**Texte de la page:**
Raphaël Mezrahi ressuscite les débuts des stars de l’humour

Les effluves d’alcool, de papiers et de poussières parfois vieilles de plus d’un siècle chatouillent le nez. Un étroit chemin sinueux permet d’avancer au milieu des piles de bobines, bandes magnétiques, cassettes vidéo, magnétoscopes, écrans, scanners et agrandisseurs en tout genre. Un scalpel traîne sur un clavier. Derrière les portes de ce hangar de la vallée de Chevreuse se cache un paradis pour mystiques du son et de l’image. « Jean Dujardin, son rêve était de jouer Zorro, moi c’est Colombo », lance Raphaël Mezrahi. 

L’humoriste s’est donné pour nouvelle mission de ressusciter à partir de bandes magnétiques abîmées, les premiers spectacles des grands humoristes français. « J’en ai déjà sauvé une dizaine dont ceux de Dany Boon, Élie Kakou , Michel Boujenah et un numéro du “Tribunal des flagrants délires” , l’émission culte de France Inter avec Pierre Desproges et Luis Rego, dévoile-t-il. On peut les voir sur myCanal dans l’onglet Les Trésors de Raphaël Mezrahi. »

**Consignes:**
1. Reproduisez le passage des entrées allant de la ligne contenant « Open the Export » jusqu'à la fin des entrées, en remplaçant « dropdown » par « menu » et sans rien modifier d'autre.
2. Rédigez la suite de l'article sur Raphaël Mezrahi et la restauration des premiers spectacles d'humoristes, à partir de sa dernière phrase.

**Entrées fournies:**
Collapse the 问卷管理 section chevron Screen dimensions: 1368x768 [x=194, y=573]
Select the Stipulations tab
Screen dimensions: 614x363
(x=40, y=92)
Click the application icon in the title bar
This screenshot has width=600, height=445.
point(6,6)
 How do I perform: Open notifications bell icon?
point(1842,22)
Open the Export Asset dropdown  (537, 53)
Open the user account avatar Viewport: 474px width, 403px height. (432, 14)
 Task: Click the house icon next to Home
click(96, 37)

**Réponses aux consignes:**
1.
Open the Export Asset menu  (537, 53)
Open the user account avatar Viewport: 474px width, 403px height. (432, 14)
 Task: Click the house icon next to Home
click(96, 37)

2.
Les humoristes et leurs héritiers le remercient 

Dany Boon, le fils d’Alex Métayer, la fille de Sylvie Joly tout comme la sœur d’Élie Kakou lui sont reconnaissants. « Raphaël Mezrahi fait un travail extraordinaire », insiste Brigitte Kakou. Lui s’en sort par une pirouette : « J’aime pas les artistes, je suis amoureux d’eux. Mon vrai nom, c’est service public. Je vis dans le présent, 40 ans plus tard. »

 

Célèbre pour ses interviews décalées de stars et sa Nuit de la déprime, où une foule de vedettes accourt chanter ses chansons les plus tristes (*), ce tchatcheur pour qui « l’humour est un état d’esprit », a un peu disparu des mémoires. À 60 ans, cela ne l’émeut pas plus que ça. « Je n’ai pas d’ego, je ne suis pas en quête de boulot, à mon vieil âge j’ai fait le tour de tout. » Ces jours-ci, notre Indiana Jones de l’audiovisuel ne quitte pas le volant de sa Toyota grise. Quand il n’est pas chez lui dans l’Aube à s’occuper de ses dix-sept chats ou en Normandie auprès des ânesses dont il partage la propriété avec Brigitte Bardot, il roule jusqu’ici. « Je sauve des bandes magnétiques comme je sauve des animaux », explique-t-il tout en versant du mou à un félin qui rôde.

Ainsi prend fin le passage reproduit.